Similarly perfunctory are the guidelines pertaining to CYP2D6 (whose substrates constitute 25 percent of all FDA-approved drugs): a small fraction are cited, for which recommendations are not offered; nor are they for the prodrugs codeine (metabolized to morphine), tamoxifen (metabolized to its anti-estrogenic active principle, endoxifen (4-hydroxy tamoxifen)), or the pro-drug tramadol (inert, until converted to its active analgesic principle). CYP3A4, which contributes to the metabolism of fifty percent or more of FDA-approved drugs, is not even mentioned (despite documentation of variant alleles with low activity, a plenitude of inhibitors, and the highest number of inducers among all of the human drug-metabolizing cytochrome enzymes. Nor is CYP1A2, which contributes to demethylation of several atypical antipsychotics and is robustly induced by tobacco smoking (so that blood drug concentrations of substrate drugs have been reported lower in smokers, and to rise by clinically significant increments in persons who quit smoking). CYP2B6 contributes to hepatic metabolism of several second-generation antidepressants, and a range of CYP2B6 inhibition has been associated with SSRIs and with several drugs used in primary care. Instead are offered generic mechanistic features of the hepatic conjugating enzymes, uridinyl glucuronosyltransferases (UGTs, responsible for clearance of lamotrigine and the provenience of drug-drug interactivity between the latter and divalproex likewise are not mentioned in the authors’ “guidelines.”
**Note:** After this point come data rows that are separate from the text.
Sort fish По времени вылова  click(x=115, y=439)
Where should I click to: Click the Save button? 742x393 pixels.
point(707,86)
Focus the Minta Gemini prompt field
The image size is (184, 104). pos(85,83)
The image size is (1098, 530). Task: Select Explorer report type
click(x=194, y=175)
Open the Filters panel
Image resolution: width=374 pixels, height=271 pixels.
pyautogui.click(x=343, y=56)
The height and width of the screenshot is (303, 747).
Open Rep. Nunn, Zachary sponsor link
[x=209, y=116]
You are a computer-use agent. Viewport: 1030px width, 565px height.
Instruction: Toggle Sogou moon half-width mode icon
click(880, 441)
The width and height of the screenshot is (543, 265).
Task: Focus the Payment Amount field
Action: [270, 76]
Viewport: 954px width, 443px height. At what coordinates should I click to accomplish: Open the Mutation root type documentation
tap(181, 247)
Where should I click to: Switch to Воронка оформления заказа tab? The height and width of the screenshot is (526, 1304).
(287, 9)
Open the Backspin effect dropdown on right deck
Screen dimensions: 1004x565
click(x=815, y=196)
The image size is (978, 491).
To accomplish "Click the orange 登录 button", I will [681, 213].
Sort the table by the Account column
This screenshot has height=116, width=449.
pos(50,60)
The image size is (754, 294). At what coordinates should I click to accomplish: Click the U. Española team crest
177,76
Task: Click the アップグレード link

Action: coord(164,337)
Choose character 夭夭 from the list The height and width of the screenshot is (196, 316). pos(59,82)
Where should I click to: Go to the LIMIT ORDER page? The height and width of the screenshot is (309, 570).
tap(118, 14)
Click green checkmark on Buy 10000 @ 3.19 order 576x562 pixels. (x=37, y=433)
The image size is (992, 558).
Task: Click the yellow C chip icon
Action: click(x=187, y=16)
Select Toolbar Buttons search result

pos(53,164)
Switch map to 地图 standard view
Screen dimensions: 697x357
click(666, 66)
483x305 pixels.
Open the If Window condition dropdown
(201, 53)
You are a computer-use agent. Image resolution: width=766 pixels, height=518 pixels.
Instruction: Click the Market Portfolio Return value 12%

(Obiter: Marketers of “genetic testing” for CYP genotypes promote a service that has not been documented to enhance efficacy and safety of treatment, and because pharmacotherapy is necessarily unstable because of dosage adjustments intended to achieve optimality, seems unlikely to be. Substrate activity today may not be inferable from a genotype determined two weeks ago. (Adding bupropion today, for example, may rapidly lower CYP2D6 activity in a very rapid metabolizer (someone with duplicate wild-type alleles) to that of a poor metabolizer (homozygous variant alleles). A better and less expensive way to discover whether the blood concentration of a drug is high or low with respect to dosage is contemporaneous measurement of drug blood concentration for comparison with modal drug concentrations at comparable dosage.) Overall point: Use of a valid, sensitive, and specific test or device does not imbue a guideline that uses it with validity, sensitivity, and specificity. What justifies the use of a guideline is evidence that its use is related to clinical outcome, and what justifies the use of a test or device is the same. No evidence suggests that pharmacogenetic tests that detect alleles of genes that code for metabolic enzymes of high or low activity bear any relationship to clinical outcome. High or low activity changes from day to day and coadministered drug to coadministered drug. Be informed or be misled.